DIRECTIVE
Extract each line from the records below that contains the word "resolution", and copy those lines in full.

TASK MATERIAL

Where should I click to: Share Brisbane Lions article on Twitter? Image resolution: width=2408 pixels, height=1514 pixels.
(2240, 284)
==
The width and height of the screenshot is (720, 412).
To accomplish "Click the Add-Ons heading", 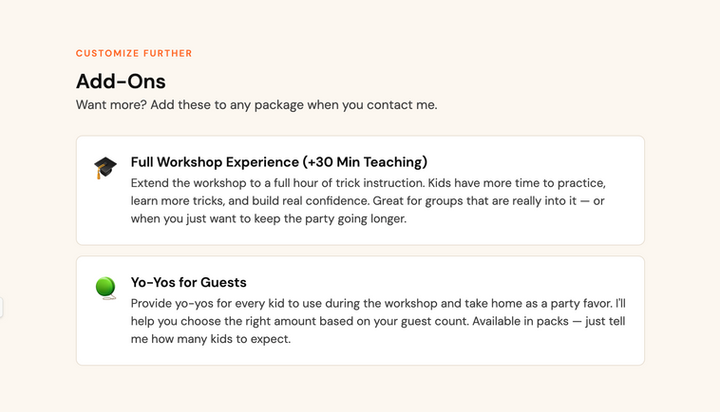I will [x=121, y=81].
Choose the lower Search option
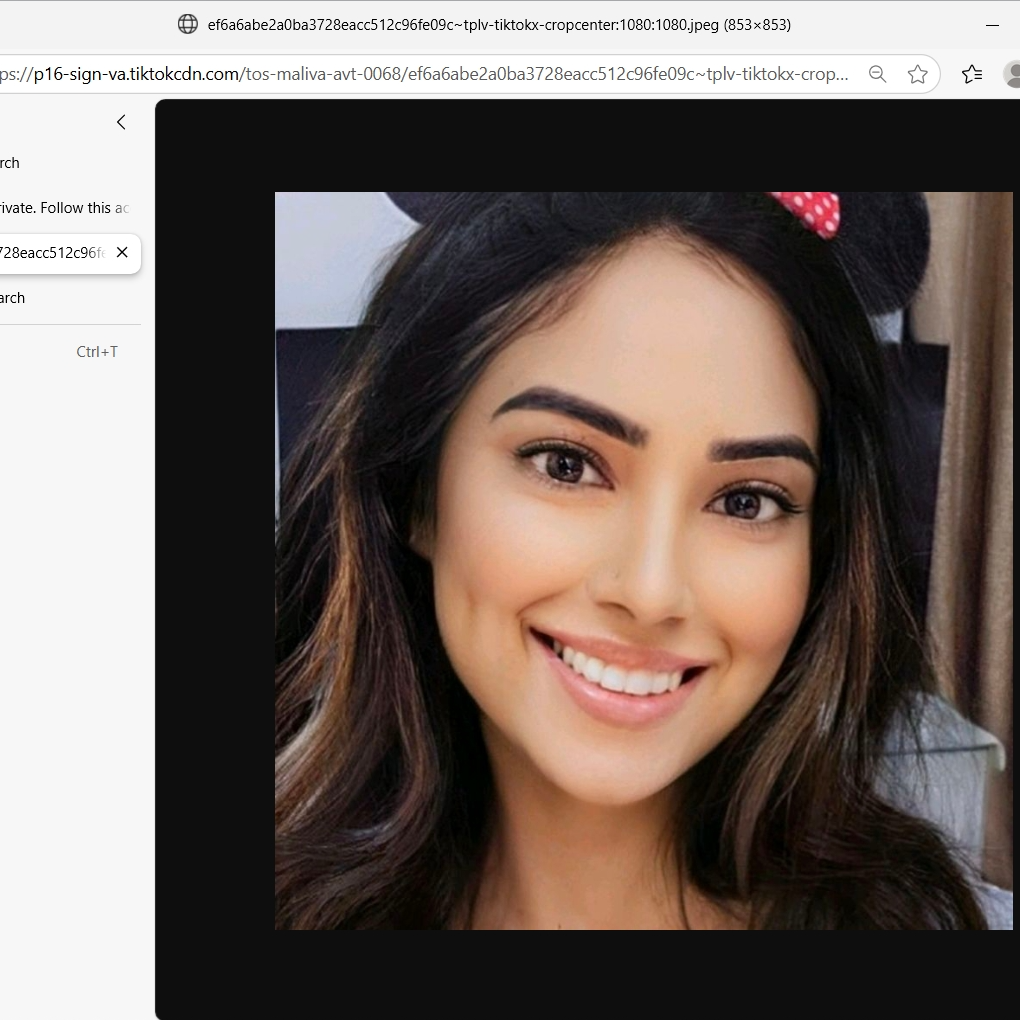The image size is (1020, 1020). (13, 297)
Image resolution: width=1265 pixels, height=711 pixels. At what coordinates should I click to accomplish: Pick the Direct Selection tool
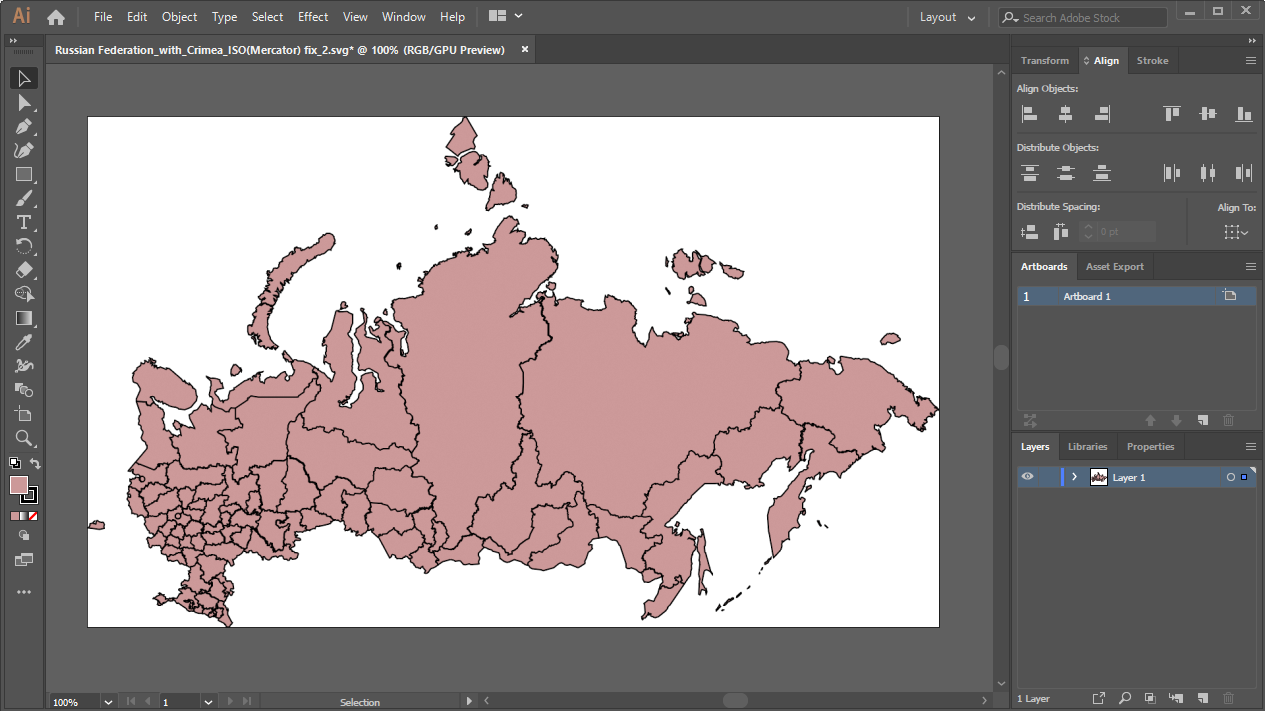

CORRECT ANSWER
Where should I click to: Share Brisbane Lions article on Twitter? Image resolution: width=2408 pixels, height=1514 pixels.
Image resolution: width=1265 pixels, height=711 pixels. At what coordinates should I click to accomplish: Pick the Direct Selection tool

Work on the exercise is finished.